How will lockdowns in France and Germany affect Swiss residents?

How will lockdowns in France and Germany affect Swiss residents?
Cross-border shopping is still allowed. Photo: AFP
While people in France and Germany hunker down for their second lockdowns in six months, the measures will have only minimal impact on those living on the Swiss side of the borders.

First, France.

The lockdown this time around is not as strict as it was in March, because borders between Switzerland and France are open, and controls are random. 

According to Tribune de Genève, there is no disruption to the cross-border transportation network – either on Tram 17 or the Léman Express. 

However, anyone crossing from Switzerland to France now will have to carry an 'exit certificate' for travel on French territory – the same signed form that is required of all French residents during the lockdown.

This applies not only to cross-border workers who return from their Swiss jobs to their homes in France, but also to those who go to France to shop

According to Christian Dupessey, the mayor of Annemasse, the French town that borders Geneva, the Swiss can still come to France to do their shopping, as long as they have the required paperwork.

Forms can be downloaded here

Without such a form, first-time offenders risk a 135-euro fine.

However, keep in mind that curfew is in effect in France, which means you can't be out and about between 9pm and 6am.

Shopping sprees are widespread in border regions, as prices for food and other products are cheaper in neighbouring states than in Switzerland.

During the first lockdown, cross-border shopping was forbidden, as frontiers were closed to all non-essential traffic.

What is the situation at the German border?

German Foreign Minister Heiko Maas said last week that the country's borders with its neighbours, including Switzerland, would remain open.

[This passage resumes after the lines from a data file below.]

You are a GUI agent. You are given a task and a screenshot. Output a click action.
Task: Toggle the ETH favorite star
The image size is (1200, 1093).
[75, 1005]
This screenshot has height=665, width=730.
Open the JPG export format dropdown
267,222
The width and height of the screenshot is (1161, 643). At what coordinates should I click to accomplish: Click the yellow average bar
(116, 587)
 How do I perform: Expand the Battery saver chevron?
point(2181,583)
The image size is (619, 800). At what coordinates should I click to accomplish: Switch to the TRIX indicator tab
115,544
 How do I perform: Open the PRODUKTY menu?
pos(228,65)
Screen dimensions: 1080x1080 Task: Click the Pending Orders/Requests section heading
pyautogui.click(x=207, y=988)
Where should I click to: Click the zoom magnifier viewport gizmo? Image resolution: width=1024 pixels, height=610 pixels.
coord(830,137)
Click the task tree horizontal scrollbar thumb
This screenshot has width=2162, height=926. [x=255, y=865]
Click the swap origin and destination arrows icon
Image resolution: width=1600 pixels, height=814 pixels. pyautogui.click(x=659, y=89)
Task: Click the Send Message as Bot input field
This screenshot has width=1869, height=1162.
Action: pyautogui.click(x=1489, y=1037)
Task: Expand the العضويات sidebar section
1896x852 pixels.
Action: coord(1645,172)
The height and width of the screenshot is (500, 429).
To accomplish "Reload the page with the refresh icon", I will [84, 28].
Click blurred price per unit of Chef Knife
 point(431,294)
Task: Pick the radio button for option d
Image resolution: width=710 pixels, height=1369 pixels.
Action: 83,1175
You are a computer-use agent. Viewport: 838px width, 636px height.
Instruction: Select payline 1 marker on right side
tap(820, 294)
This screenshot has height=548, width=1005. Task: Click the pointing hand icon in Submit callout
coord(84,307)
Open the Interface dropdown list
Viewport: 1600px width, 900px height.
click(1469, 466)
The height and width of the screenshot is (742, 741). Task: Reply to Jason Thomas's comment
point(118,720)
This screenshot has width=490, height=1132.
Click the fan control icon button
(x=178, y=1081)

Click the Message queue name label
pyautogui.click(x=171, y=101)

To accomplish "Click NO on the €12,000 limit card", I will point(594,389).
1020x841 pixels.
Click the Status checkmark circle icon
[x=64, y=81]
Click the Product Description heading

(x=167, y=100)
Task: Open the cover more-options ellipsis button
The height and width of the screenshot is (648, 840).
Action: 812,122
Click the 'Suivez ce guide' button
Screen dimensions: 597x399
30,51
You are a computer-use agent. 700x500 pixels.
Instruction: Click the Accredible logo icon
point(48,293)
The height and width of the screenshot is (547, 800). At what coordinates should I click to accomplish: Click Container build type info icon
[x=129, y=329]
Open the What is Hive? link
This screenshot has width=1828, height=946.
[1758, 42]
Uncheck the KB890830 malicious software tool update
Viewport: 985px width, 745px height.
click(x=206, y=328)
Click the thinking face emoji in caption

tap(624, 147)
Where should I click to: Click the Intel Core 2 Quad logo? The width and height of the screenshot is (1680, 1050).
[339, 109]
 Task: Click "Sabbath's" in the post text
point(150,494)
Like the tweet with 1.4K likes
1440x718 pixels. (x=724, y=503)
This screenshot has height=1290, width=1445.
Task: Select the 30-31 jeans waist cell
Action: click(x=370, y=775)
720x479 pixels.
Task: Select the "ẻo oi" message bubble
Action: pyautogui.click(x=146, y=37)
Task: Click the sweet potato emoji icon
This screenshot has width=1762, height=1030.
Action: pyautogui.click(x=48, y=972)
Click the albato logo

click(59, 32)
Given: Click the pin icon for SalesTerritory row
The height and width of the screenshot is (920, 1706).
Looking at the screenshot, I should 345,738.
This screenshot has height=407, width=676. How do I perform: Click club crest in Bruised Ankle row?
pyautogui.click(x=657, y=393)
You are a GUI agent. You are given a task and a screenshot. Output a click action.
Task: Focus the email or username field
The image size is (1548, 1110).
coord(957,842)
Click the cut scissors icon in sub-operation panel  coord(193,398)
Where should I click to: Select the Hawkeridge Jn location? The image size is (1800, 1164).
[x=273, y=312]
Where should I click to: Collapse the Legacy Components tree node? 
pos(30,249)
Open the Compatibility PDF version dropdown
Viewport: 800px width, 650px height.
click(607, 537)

READ MORE: Swiss go 'binge-shopping' in Germany amid fears of border closures

However, Germany already placed Switzerland on its quarantine list on October 22nd, because Swiss Covid infection rates exceed those of its neighbour.

This means that anyone who enters from Switzerland must be tested on arrival in Germany. The tested person must then quarantine until the result comes through.

But the German state of Baden-Württemberg, which borders Switzerland, exempts Swiss arrivals from quarantine, under some conditions.

For example, those crossing the border from Switzerland to visit family and friends will be permitted to do so without quarantine, provided they do not stay longer than 48 hours. 

Baden-Württemberg's authorities also allowing residents of Appenzell, Aargau, Basel, Basel-Country, Jura, Schaffhausen, Solothurn, St. Gallen, Thurgau and Zurich to come to Germany without being tested, as long as they stay no longer than 24 hours.